Anyway, a judge has ruled that Mr. Jackson can pursue his motion to receive a family allowance from the estate because he claimed his son had long been supporting him, but simultaneously ruled that he will not inherit any of his famous son's assets because he was not named in the will.  Mr. Jackson was deemed not to have standing to pursue his litigation, and therefore also will not be able to challenge the appointment of the executors chosen by the singer to handle the administration of his estate.  There is some indication from the article that an appeal may be forthcoming, but given the well-publicized strained relationship that Michael and Joe Jackson have had in the past it seems unlikely that an appellate court would overrule the trial judge's factual findings as to Michael's intent in drafting his will.

Questions About Notarized Document Result In Reversal Of Trial Court's Ruling

More times than I can count since I started practicing law, I have been involved in lawsuits in which the authenticity of a signature on a document was a primary disputed issue in the case.  Whether our law firm was representing the plaintiff who was suspicious of a signed document, or instead representing the defendant who was insisting upon the validity of a signed document, many of these situations entailed questions over how and/or when a notary public witnessed a person's signature.  The types of documents involved (e.g., wills, trusts, deeds, contracts, etc.) is as varied as the types of alleged misconduct (e.g., never actually witnessing the signature, backdating a document, failing to properly identify a signer, willfully stating as true a material fact known to be false, etc.).  Make no mistake---there are laws governing notaries and their actions, but for some reason often many notaries can get somewhat loosey-goosey regarding their obligation to strictly follow the letter of the law.

In any event, on October 22, 2009, the Arkansas Supreme Court intervened in such a dispute and reversed a trial court's ruling that a power of attorney transferring real property was valid.  In Jones v.

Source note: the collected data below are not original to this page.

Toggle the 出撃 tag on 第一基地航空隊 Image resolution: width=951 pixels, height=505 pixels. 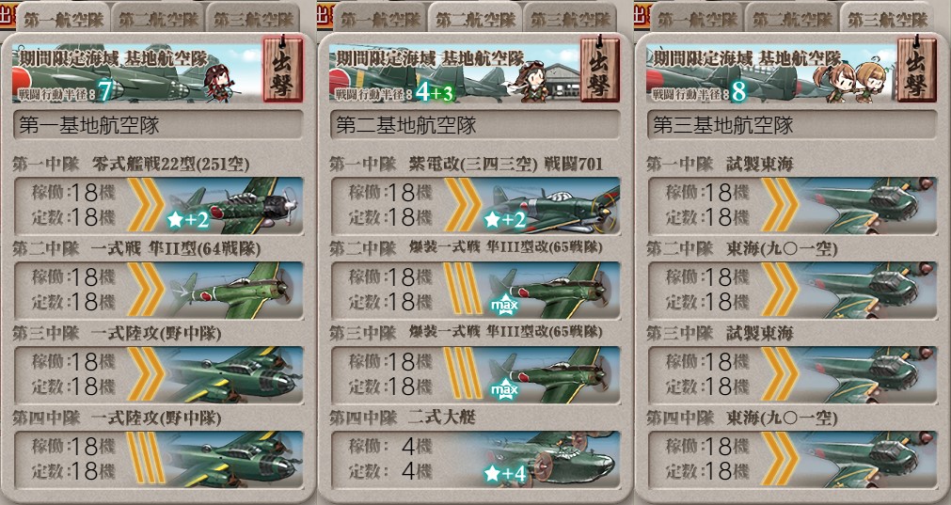click(282, 69)
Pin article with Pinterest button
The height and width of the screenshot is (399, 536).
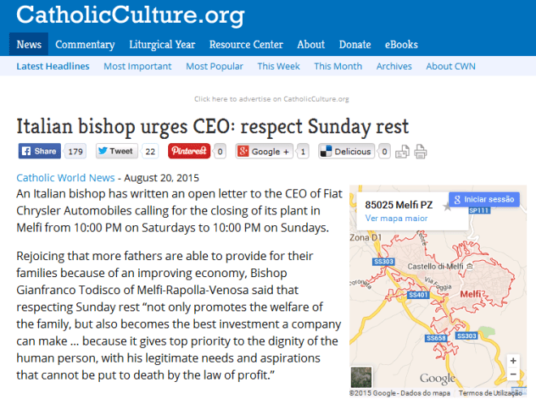point(189,151)
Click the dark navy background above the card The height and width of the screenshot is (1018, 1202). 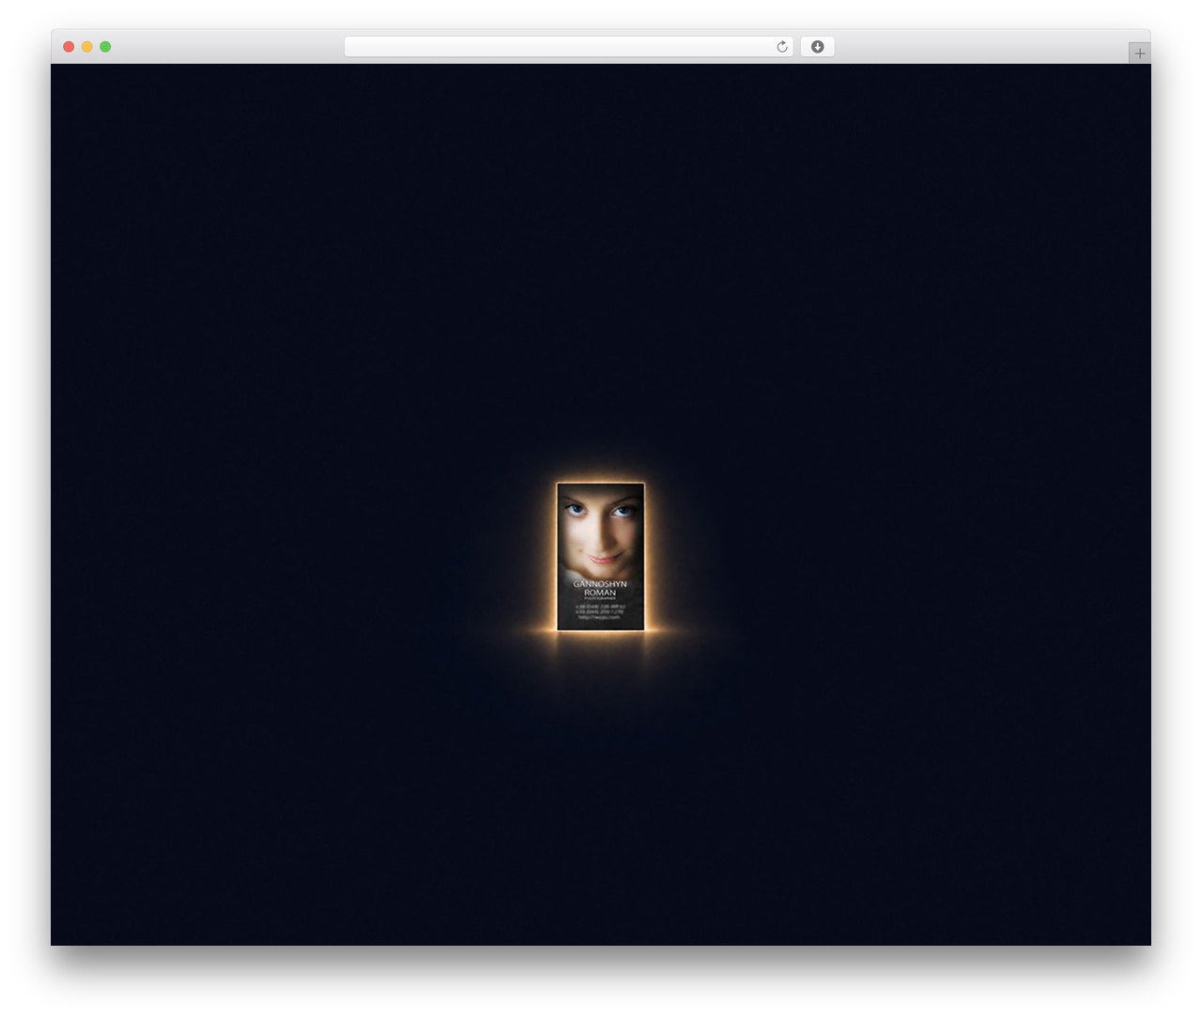(601, 263)
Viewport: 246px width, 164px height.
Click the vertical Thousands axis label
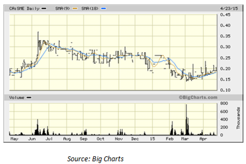238,118
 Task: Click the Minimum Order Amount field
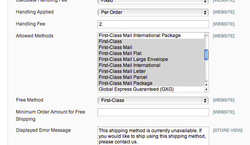pos(153,112)
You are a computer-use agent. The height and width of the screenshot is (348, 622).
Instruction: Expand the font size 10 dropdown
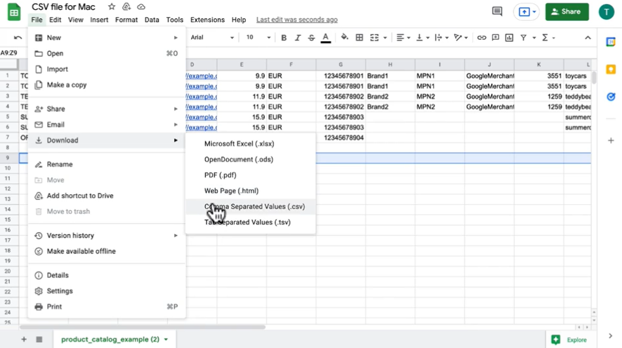pyautogui.click(x=258, y=38)
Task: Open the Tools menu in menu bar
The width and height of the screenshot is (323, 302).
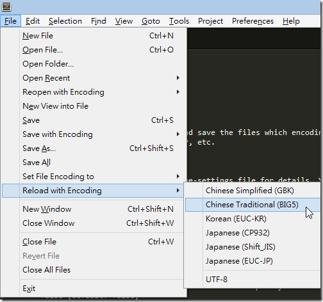Action: [x=179, y=21]
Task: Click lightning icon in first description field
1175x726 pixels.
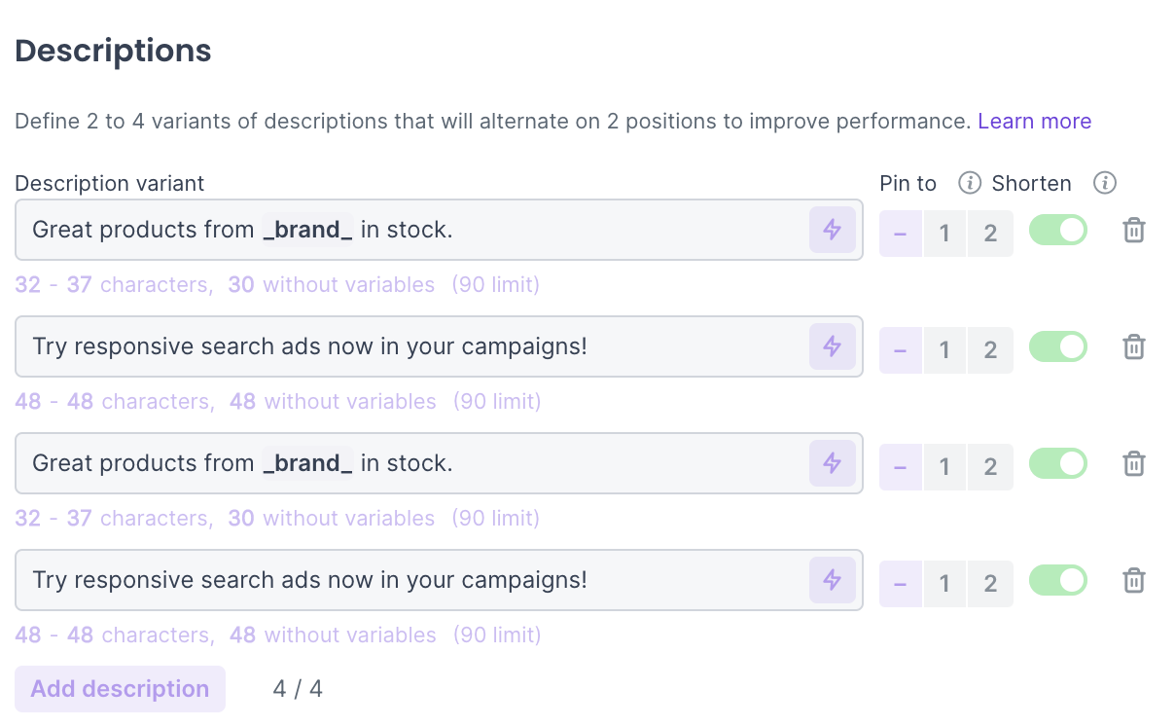Action: [832, 231]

Owen, 2009 Ark. 505, an appeal from Sebastian County Circuit Court, the Court considered a case involving disputed land, a father's will, and that father's power of attorney.  You can guess what happened, of course . . . the will said that the land went to X while the power of attorney ultimately resulted in the land being  conveyed to Y.  Litigation ensued and the trial court ruled that the power of attorney was valid.

In overturning that decision, the Arkansas Supreme Court concluded that the power of attorney was not valid and did not authorize the property to be transferred.  Specifically, in this instance the power of attorney was apparently acknowledged by a notary public prior to the decedent ever signing it.  That is, the notary public had signed the acknowledgment and left the date blank, which was later filled in by the attorney handling the transaction.  The Court ruled that in some circumstances a signature could be notarized without the notary public physically being there to witness the signature (e.g., after signing a grantor can appear before a notary and acknowledge his signature, a grantor can acknowledge his signature via a telephone call with the notary, etc.).  However, if the grantor never appears to acknowledge his signature, but the notary falsely certifies that the grantor did appear, then the acknowledgement will be deemed void. 

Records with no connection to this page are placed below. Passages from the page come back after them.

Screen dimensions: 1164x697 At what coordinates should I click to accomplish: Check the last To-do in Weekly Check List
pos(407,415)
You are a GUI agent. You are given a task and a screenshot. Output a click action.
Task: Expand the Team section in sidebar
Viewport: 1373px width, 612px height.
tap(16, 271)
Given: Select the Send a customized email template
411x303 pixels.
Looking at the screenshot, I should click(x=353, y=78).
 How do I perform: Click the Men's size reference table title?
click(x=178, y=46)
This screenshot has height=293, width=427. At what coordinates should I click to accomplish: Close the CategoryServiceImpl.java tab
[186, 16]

Moral of the story:  Notaries have a tremendous amount of power, as they add a significant measure of validity to the execution of documents which record major financial transactions and carry out a person's final wishes regarding their property.  Those powers should not be exercised carelessly, much less fraudulently.  Jones v. Owen appears to be a clear message from the Court that it will require notaries to strictly comply with their  legal duties, and that the Court will not hesitate to set aside transactions when warranted under the facts and circumstances.